● REQUIRED WORK: Pick out and copy every line in the entries below that contains the string "width". Only matches with the same uppercase and lowercase letters count.

● Raw entries:
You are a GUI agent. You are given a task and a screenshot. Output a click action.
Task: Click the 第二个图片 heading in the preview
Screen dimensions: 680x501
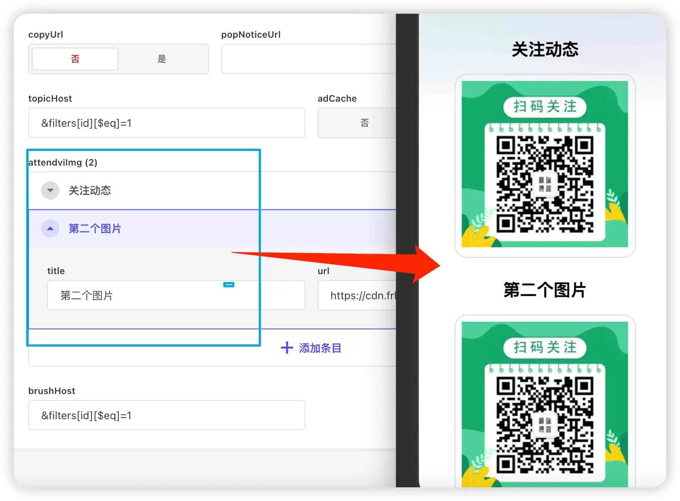tap(544, 290)
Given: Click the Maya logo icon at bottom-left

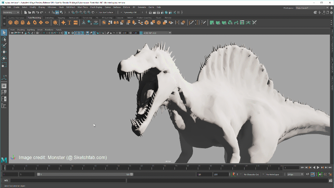Looking at the screenshot, I should pos(4,160).
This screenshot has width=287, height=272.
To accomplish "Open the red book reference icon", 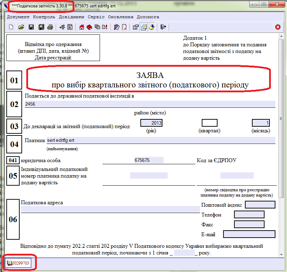I will [x=89, y=27].
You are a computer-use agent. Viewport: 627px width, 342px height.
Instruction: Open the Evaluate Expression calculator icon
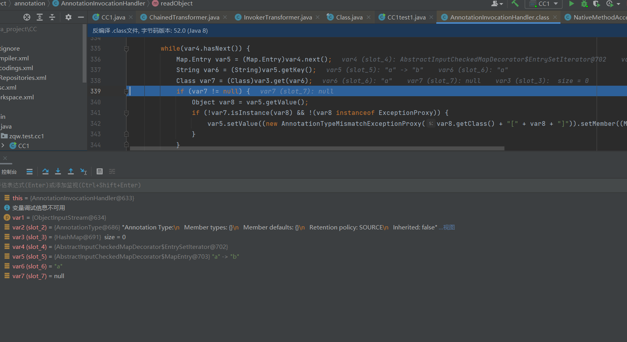(100, 171)
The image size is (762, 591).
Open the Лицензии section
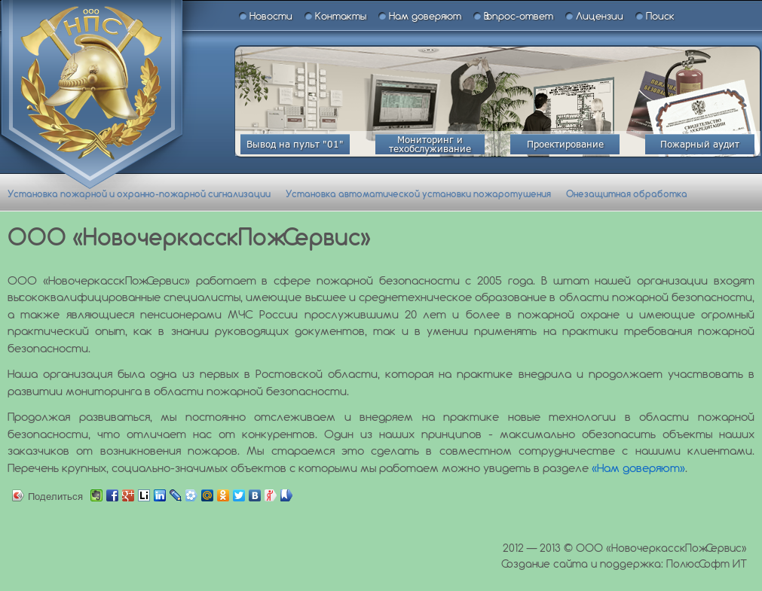(x=598, y=17)
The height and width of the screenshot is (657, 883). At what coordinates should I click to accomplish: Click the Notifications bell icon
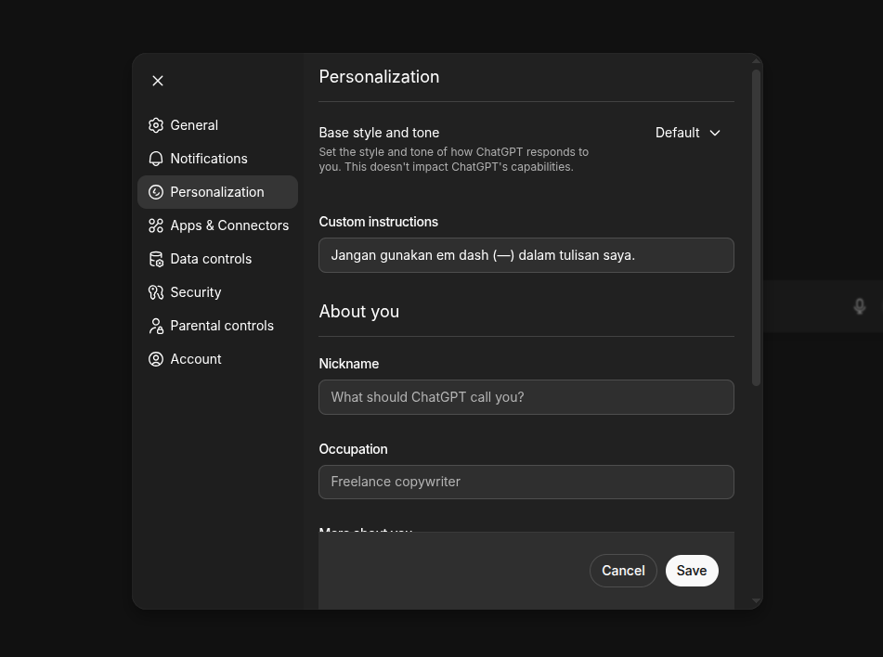[x=156, y=159]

● THE OUTPUT:
This screenshot has width=287, height=272.
You are a computer-use agent. Viewport: 627px width, 342px height.
The height and width of the screenshot is (657, 883). At what coordinates should I click to accomplish: Click the Notifications bell icon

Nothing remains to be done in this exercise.